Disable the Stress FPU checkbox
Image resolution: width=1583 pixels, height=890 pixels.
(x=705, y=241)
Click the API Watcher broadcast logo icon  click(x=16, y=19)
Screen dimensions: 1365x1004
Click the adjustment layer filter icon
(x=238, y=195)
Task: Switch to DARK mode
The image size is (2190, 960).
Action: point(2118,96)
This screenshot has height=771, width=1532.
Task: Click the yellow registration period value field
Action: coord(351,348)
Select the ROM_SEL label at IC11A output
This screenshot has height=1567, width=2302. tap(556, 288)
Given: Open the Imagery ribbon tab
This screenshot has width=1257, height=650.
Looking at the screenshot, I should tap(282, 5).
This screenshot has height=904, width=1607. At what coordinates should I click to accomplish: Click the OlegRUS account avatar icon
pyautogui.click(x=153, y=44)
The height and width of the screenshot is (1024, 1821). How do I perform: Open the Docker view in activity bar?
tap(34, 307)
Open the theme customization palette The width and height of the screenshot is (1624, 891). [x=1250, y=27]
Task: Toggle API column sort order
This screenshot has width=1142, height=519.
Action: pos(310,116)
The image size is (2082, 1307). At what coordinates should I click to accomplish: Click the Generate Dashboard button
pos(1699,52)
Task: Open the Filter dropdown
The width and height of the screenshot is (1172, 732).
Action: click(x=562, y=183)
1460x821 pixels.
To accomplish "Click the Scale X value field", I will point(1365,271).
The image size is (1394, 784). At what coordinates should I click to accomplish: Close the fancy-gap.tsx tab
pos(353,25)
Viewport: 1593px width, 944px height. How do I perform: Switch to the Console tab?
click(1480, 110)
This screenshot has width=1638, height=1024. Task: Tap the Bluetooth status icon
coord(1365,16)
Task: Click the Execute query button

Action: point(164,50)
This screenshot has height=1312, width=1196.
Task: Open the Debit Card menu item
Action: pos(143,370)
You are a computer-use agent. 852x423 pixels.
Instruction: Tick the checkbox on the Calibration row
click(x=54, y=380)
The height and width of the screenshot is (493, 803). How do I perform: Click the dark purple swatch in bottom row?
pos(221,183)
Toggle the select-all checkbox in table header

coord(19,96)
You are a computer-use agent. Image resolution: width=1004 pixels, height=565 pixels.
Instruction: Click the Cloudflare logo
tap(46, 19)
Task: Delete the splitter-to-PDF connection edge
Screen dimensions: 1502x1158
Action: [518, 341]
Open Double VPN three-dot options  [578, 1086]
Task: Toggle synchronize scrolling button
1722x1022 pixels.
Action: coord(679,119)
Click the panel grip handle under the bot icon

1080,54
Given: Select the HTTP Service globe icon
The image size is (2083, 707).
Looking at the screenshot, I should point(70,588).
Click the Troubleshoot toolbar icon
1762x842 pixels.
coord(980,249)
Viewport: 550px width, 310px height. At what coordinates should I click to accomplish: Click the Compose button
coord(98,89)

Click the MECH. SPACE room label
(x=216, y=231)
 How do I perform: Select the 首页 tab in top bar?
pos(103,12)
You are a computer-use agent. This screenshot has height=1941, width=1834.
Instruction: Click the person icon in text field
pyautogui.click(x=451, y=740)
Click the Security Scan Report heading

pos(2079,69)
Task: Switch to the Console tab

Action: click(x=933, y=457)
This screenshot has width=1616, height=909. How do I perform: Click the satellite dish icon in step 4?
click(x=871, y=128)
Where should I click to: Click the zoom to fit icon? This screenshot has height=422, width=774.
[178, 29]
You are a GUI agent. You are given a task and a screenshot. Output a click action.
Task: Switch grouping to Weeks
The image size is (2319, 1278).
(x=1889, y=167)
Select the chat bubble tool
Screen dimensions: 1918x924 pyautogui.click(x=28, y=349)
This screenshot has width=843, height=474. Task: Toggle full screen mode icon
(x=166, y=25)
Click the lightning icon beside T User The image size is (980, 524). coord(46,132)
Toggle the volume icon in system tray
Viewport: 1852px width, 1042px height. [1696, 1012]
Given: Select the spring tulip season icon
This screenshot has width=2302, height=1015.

============

Every line above in which the word "computer" occurs is to be copied.

Task output:
You are a computer-use agent. 852x423 pixels.
You are a computer-use agent. Image resolution: width=1004 pixels, height=565 pixels.
You are a computer-use agent. This screenshot has height=1941, width=1834.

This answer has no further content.